Ne yapacağımı şaşırdım. Karşımda gördüğüm manzara beni şok etti. Her tarafta Kim'in güzel anılarının olduğu posterler asılıydı. Bu kısma kadar herşet güzel. Ama o resimlere küfürler yazılmış aşağılık çizimler yapılmıştı.
İşin en kötü yanı da Kim'in hoşlandığı çocuk -Alex- de oradaydı. Kahkalarla gülüyor Kim'e birşeyler fırlatıyordu.
Kim olduğu yere yığılmıştı. Elleriyle yüzünü kapatmış herşeyin bitmesini bekliyordu. Hemen Kim'in elinden tutup dışarı çıkardım. Özür dilemek için baktığımda ise ortadan kaybolmuştu.
Sıçtık diye düşündüm içimden. Kim beni artık asla affetmeyecekti. Josh'a olanları anlatsam iyi olacaktı.
Josh'la şehir merkezindeki parkta buluşup ona herşeyi anlattım. Her ne kadar benim yapabilceğim bişey olmadığını bilse de o da bana kızmıştı. Çünkü biliyorum ki Kim'den az da olsa hoşlanıyordu.
Josh'la vedalaşıp eve döndüm. Kafam karmakaşıktı. Kafamı dinleyebilceğim tek yer olan kiraz ağacına çıkmaya karar verdim.
Çıktığımda Jason elinde bir avuç kirazla gün batımını izliyordu. "Senin burada ne işin var?" diye sordum. "Olanları duymamışsın sanırım. Kim bu senin yaptığın olaydan sonra İtalya'ya taşınmış." Jason'a sarılıp ağlamaya başladım. Onun sıcaklığı biraz olsun rahatlatıyordu. Ama bu sonsuza kadar süremezdi.
"Kahretsin!" diye bir ses kulaklarımda yankılandı. Ağaçta uyuyakalmışız, heryerimiz tutulmuştu. Ben tedirgindim çünkü eve gitmemiştim ve herkes beni merak etmiş olmalıydı. Jason hiç öyle gözükmüyordu ama. "Jason ben ne yapıcam?" diye umut beklercesine baktım gözlerine. O anda gözleri ışıldadı. Aklında bir fikir olduğunu hissettim ve dudağından öptüm.
Güzel bir öpüşmenin ardından fikrini anlatmaya başladı. "Kim'i buraya döndürmek istiyorsan İtalya'ya gitmek zorundasın.

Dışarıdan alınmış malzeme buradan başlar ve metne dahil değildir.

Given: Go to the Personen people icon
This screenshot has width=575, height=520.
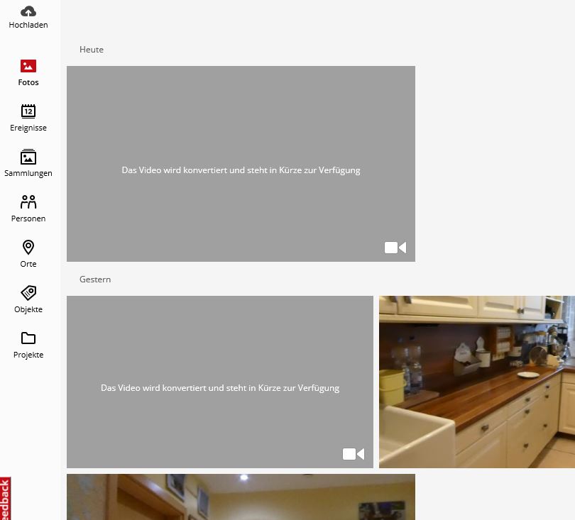Looking at the screenshot, I should pyautogui.click(x=28, y=202).
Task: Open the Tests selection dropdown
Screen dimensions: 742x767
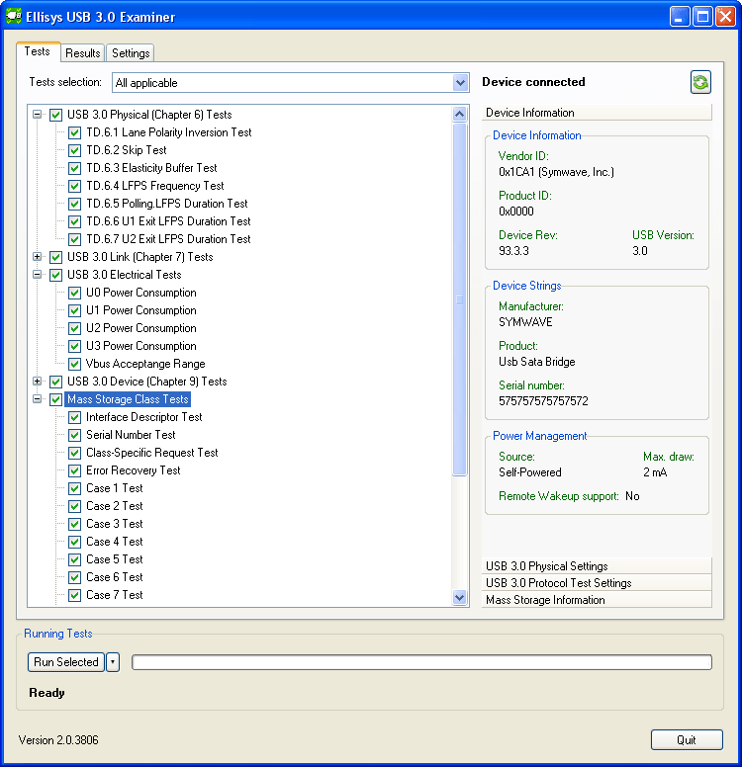Action: pos(460,83)
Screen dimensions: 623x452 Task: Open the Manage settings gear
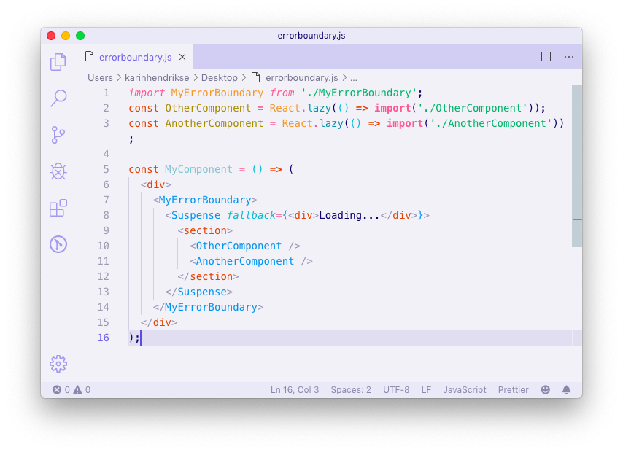[58, 363]
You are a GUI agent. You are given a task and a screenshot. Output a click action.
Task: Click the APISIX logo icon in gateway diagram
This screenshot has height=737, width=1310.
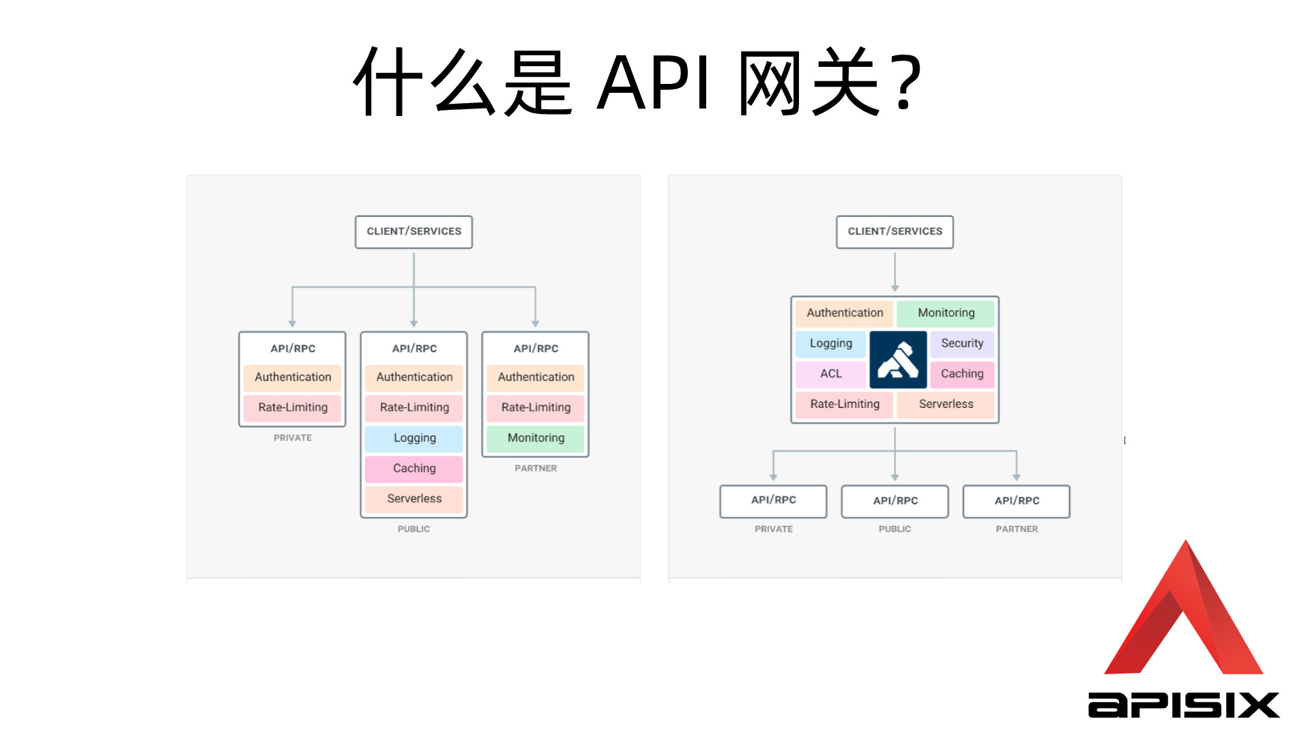897,359
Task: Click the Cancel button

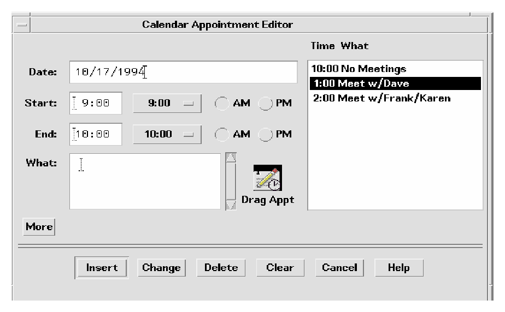Action: [x=339, y=268]
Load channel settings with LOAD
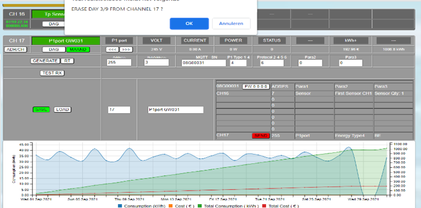The width and height of the screenshot is (421, 208). click(62, 110)
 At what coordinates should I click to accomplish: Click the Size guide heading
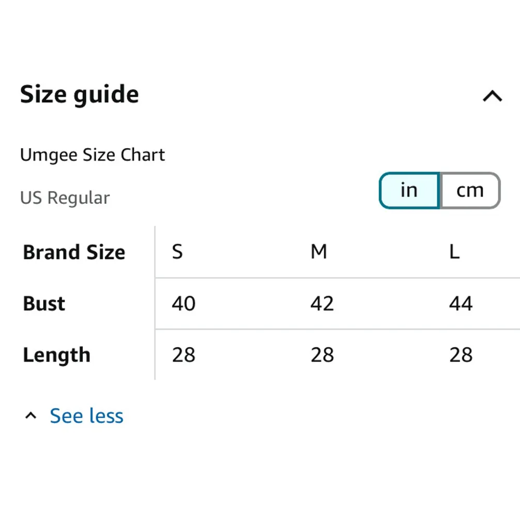pyautogui.click(x=80, y=95)
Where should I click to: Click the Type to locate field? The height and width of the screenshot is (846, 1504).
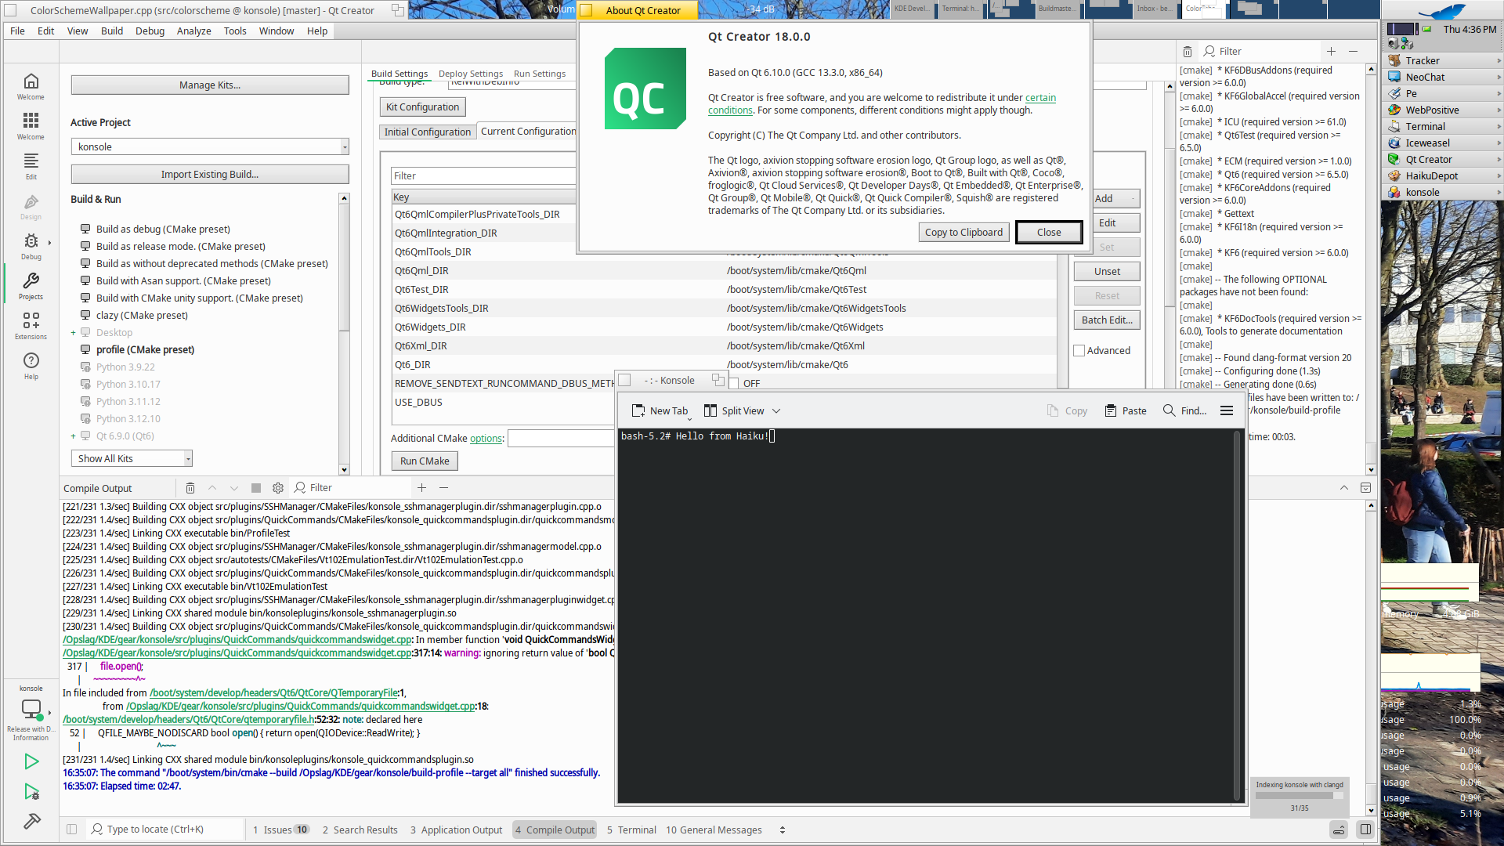coord(165,830)

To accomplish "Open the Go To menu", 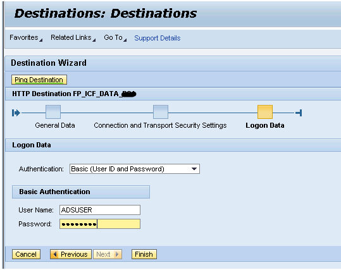I will pyautogui.click(x=115, y=37).
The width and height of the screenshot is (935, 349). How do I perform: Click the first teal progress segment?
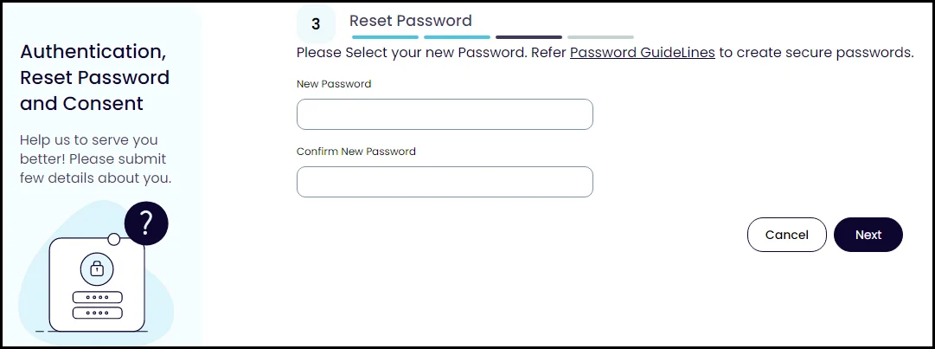(385, 37)
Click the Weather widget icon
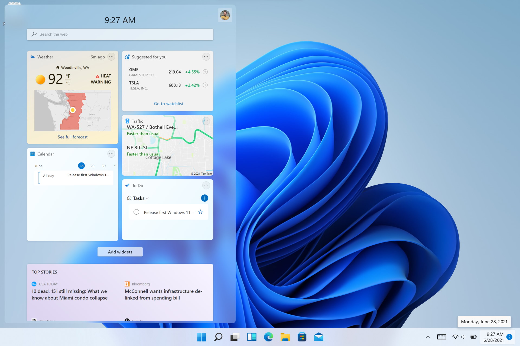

Ama bunu tek başına yapmana izin veremem bende geleceğim." Bu harika bir fikirdi fakat biliyorum ki babam hayatta izin vermezdi. O da bu düşündüğümü anlamış olsa ki " Merak etme okul gezisi olduğunu birşekilde ikna edicez" Başımla onayladım, o da beni öptü ve ağaçtan indik. Hayatımın seyahatine hazır olmalıydım.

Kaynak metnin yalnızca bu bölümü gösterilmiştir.